« La neutralité républicaine ne prend pas sa retraite » : Kafui Adjamagbo met en garde contre la politisation des anciens corps habillés
À travers un communiqué ferme, la députée Kafui Adjamagbo rappelle que le devoir de neutralité des anciens corps habillés demeure une exigence essentielle à la préservation de la République.
La députée de la Dynamique pour la Majorité du Peuple (DMP), Brigitte Kafui Adjamagbo-Johnson, est montée au créneau à travers un communiqué au ton ferme autour de la question des « Corps habillés à la retraite ». Son message est sans ambiguïté : le devoir de neutralité républicaine demeure une exigence permanente, même après la fin de la carrière active des militaires, policiers et gendarmes.
À travers cette sortie, la responsable politique s’inquiète des prises de position publiques de certains anciens membres des forces de défense et de sécurité qui, selon elle, risquent d’alimenter les tensions politiques dans un contexte national déjà fragile.
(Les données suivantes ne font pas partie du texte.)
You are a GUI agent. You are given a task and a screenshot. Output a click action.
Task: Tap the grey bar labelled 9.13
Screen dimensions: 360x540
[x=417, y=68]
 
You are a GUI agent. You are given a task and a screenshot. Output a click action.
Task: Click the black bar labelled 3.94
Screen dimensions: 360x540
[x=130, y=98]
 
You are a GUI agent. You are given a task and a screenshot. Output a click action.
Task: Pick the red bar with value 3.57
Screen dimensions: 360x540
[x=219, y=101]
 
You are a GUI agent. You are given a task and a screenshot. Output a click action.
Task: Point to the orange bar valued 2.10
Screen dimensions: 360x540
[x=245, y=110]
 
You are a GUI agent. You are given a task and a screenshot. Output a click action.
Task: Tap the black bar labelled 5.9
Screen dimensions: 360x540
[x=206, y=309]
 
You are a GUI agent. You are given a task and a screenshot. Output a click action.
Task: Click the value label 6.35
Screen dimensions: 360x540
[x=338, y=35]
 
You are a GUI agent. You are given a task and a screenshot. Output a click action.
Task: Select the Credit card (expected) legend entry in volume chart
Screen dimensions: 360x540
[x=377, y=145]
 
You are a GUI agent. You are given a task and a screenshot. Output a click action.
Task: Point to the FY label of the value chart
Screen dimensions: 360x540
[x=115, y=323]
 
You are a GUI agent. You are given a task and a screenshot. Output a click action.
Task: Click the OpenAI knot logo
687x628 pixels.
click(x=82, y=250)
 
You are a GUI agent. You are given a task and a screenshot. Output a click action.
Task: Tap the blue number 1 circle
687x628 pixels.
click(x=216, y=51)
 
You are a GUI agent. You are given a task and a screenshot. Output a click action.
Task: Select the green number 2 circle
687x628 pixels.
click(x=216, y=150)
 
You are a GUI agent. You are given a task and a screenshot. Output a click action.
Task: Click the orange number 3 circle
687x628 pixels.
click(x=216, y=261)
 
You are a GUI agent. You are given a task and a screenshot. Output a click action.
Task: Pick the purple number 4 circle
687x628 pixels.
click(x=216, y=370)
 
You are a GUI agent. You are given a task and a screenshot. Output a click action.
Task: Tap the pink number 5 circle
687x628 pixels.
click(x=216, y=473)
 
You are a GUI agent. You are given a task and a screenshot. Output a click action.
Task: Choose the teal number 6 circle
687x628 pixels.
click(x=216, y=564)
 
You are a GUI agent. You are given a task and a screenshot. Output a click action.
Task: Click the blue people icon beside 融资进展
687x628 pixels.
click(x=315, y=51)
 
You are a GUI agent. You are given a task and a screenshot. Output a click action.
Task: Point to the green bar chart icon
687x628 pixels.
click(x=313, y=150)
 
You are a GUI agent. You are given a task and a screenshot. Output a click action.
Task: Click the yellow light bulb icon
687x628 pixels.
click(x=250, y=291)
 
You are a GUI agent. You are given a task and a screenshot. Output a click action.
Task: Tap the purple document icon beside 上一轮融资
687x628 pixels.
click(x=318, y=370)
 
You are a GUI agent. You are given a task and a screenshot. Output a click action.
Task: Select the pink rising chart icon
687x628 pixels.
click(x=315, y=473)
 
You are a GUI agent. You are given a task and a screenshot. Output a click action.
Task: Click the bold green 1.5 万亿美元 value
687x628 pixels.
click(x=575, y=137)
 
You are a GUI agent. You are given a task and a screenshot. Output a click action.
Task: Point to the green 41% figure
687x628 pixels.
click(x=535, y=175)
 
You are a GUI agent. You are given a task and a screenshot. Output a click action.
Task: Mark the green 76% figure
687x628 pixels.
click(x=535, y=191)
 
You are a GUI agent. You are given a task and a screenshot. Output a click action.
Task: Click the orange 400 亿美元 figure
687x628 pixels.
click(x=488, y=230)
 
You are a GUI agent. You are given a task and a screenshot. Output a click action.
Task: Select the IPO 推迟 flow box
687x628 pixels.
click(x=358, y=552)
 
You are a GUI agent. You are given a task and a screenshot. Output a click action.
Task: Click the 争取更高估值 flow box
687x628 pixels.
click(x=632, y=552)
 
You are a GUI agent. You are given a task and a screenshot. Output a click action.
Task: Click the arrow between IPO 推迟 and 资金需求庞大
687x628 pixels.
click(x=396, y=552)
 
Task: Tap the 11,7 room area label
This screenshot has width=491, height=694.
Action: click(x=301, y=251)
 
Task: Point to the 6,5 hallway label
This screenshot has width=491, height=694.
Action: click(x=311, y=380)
« La neutralité républicaine ne prend pas sa retraite » n’est pas seulement un slogan, mais un rappel des principes qui fondent la cohésion nationale. Pour la DMP, l’appartenance passée aux institutions chargées de protéger la République impose une responsabilité morale durable.
Le communiqué intervient dans un climat politique particulièrement tendu au Togo, marqué par des débats récurrents sur les libertés publiques, la gouvernance et le rôle des institutions dans la vie démocratique. Depuis plusieurs mois, Kafui Adjamagbo multiplie les interventions sur la préservation des contre-pouvoirs, le respect des prérogatives parlementaires et la défense des principes constitutionnels.
Pour la députée, les anciens corps habillés doivent demeurer des figures de rassemblement et non devenir des acteurs susceptibles d’être instrumentalisés dans des affrontements politiques. Une telle dérive pourrait, selon elle, brouiller la frontière entre l’État et les intérêts partisans.
Cette prise de position ouvre un débat plus large sur la place des anciens militaires et agents de sécurité dans l’espace public. Dans une démocratie, leur liberté d’expression est reconnue, mais elle doit constamment s’équilibrer avec l’impératif supérieur de préserver la confiance des citoyens dans la neutralité des institutions républicaines.